Figure 2. PRISMA flow diagram showing the search strategy.
Characteristics of the selected datasets
A total of ten case–control datasets were identified based on our selection criteria. Of these, nine studies were conducted for the rs1800629 polymorphism which included 1980 GD patients and 2636 controls, while six studies were carried out for the rs361525 polymorphism which involved 1869 patients and 2300 controls. The principal characteristics and genotype distributions of the identified studies are shown in Table 1. For SNP rs1800629, six studies were found from Asian [11–16], and three studies were from European population [8,9,17]. For the rs361525 polymorphism, there were four studies originating from Asian [12–14,16], while the rest two studies were from European population [6,8]. Genotypic distribution for both rs1800629 and rs361525 in controls was in consistent with HWE (P>0.05) except for the four datasets highlighted in bold (Table 1). Each study was scored based on the NOS, as shown in Table 2. These nine case–control studies scored 7–8, indicating sufficient quality for inclusion in the meta-analysis.
Table 1. Summary of datasets included for meta-analysis.

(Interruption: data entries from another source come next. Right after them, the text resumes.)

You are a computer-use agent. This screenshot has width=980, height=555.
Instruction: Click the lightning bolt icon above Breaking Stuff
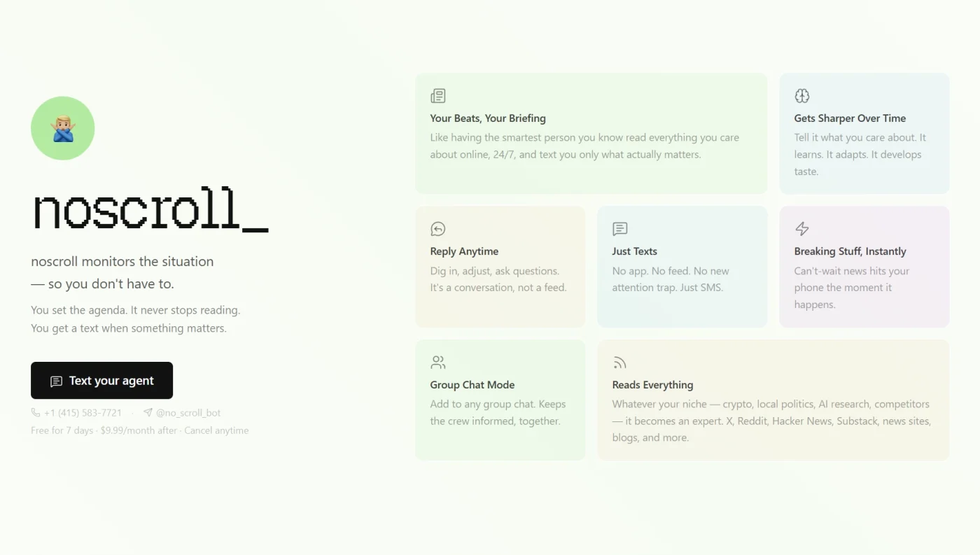click(x=802, y=229)
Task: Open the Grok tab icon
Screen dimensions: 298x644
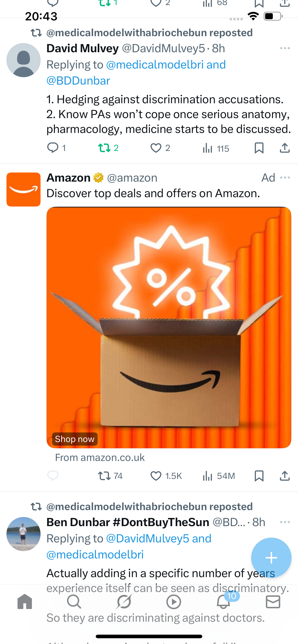Action: 124,601
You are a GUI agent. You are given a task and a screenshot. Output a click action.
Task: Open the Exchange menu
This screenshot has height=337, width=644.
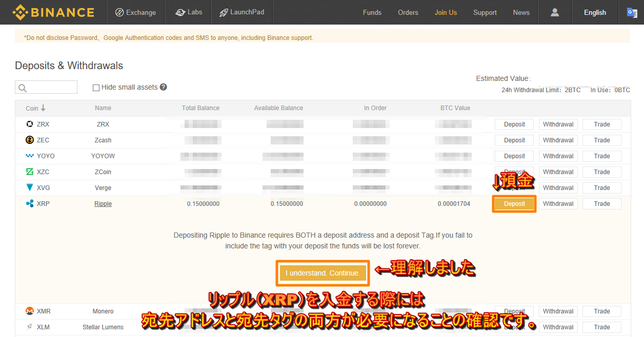click(135, 12)
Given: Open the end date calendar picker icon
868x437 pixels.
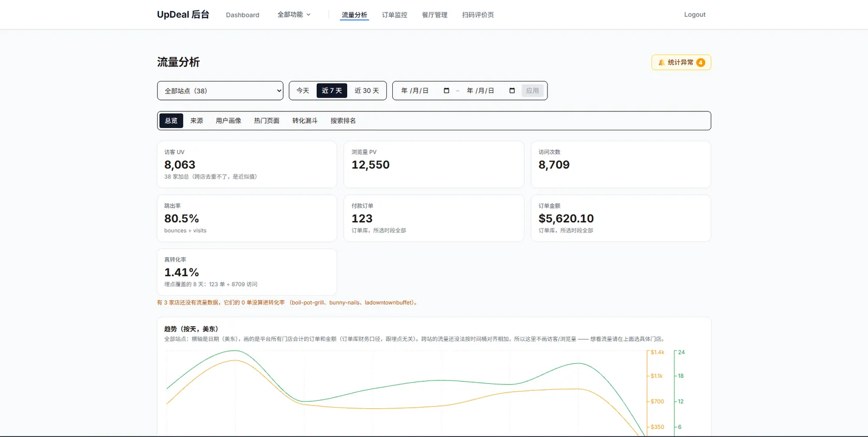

| Study ID | Author | Year | Ethnicity | Genotyping method | Study design | Case/control | SNP loci | GD patient | Healthy control | pHWE | ||||
|---|---|---|---|---|---|---|---|---|---|---|---|---|---|---|
| GG | GA | AA | GG | GA | AA | |||||||||
| 1 | Duraes et al. [9] | 2014 | European | Taqman | CC | 111/735 | rs1800629 | 72 | 34 | 5 | 562 | 156 | 17 | 0.122 |
| 2 | Kutluturk et al. [11] | 2013 | Asian | PCR-SSP | CC | 100/124 | rs1800629 | 73 | 24 | 3 | 103 | 15 | 6 | 0.000 |
| 3 | Jurecka-Lubieniecka et al. [17] | 2013 | European | PCR-RFLP | CC | 555/341 | rs1800629 | 299 | 231 | 25 | 259 | 71 | 11 | 0.032 |
| 4 | Anvari et al. [12] | 2010 | Asian | PCR-SSP | CC | 105/137 | rs1800629 | 56 | 44 | 5 | 98 | 39 | 0 | 0.052 |
| rs361525 | 74 | 33 | 0 | 79 | 57 | 1 | 0.007 | |||||||
| 5 | Gu et al. [13] | 2010 | Asian | MassArray™ | CC | 426/315 | rs1800629 | 368 | 56 | 2 | 263 | 51 | 1 | 0.369 |
| rs361525 | 408 | 20 | 0 | 281 | 34 | 0 | 0.311 | |||||||
| 6 | Shiau et al. [14] | 2007 | Asian | PCR-RFLP | CC | 187/101 | rs1800629 | 168 | 16 | 3 | 77 | 24 | 0 | 0.175 |
| rs361525 | 50 | 70 | 3 | 186 | 3 | 0 | 0.912 | |||||||
| 7 | Chen et al. [15] | 2005 | Asian | PCR-RFLP | CC | 95/60 | rs1800629 | 85 | 10 | 0 | 49 | 9 | 2 | 0.083 |
| 8 | Bednarczuk et al. [8] | 2004 | European | PCR-SSP | CC | 228/248 | rs1800629 | 122 | 96 | 10 | 172 | 72 | 4 | 0.25 |
| rs361525 | 220 | 8 | 0 | 225 | 22 | 1 | 0.563 | |||||||
| 9 | Simmonds et al. [6] | 2004 | European | PCR-RFLP | CC | 810/836 | rs361525 | 660 | 145 | 5 | 727 | 105 | 4 | 0.92 |
| 10 | Kamizono et al. [16] | 2000 | Asian | PCR-SSOP | CC | 173/575 | rs1800629 | 169 | 4 | 0 | 556 | 18 | 1 | 0.04 |
| rs361525 | 166 | 7 | 0 | 552 | 23 | 0 | 0.62 | |||||||
Abbreviations: CC, case/control; PCR-SSOP, PCR-sequence specific oligonucleotide polymorphism; PCR-RFLP, PCR-restriction fragment length polymorphism; PCR-SSP, PCR-sequence specific primer.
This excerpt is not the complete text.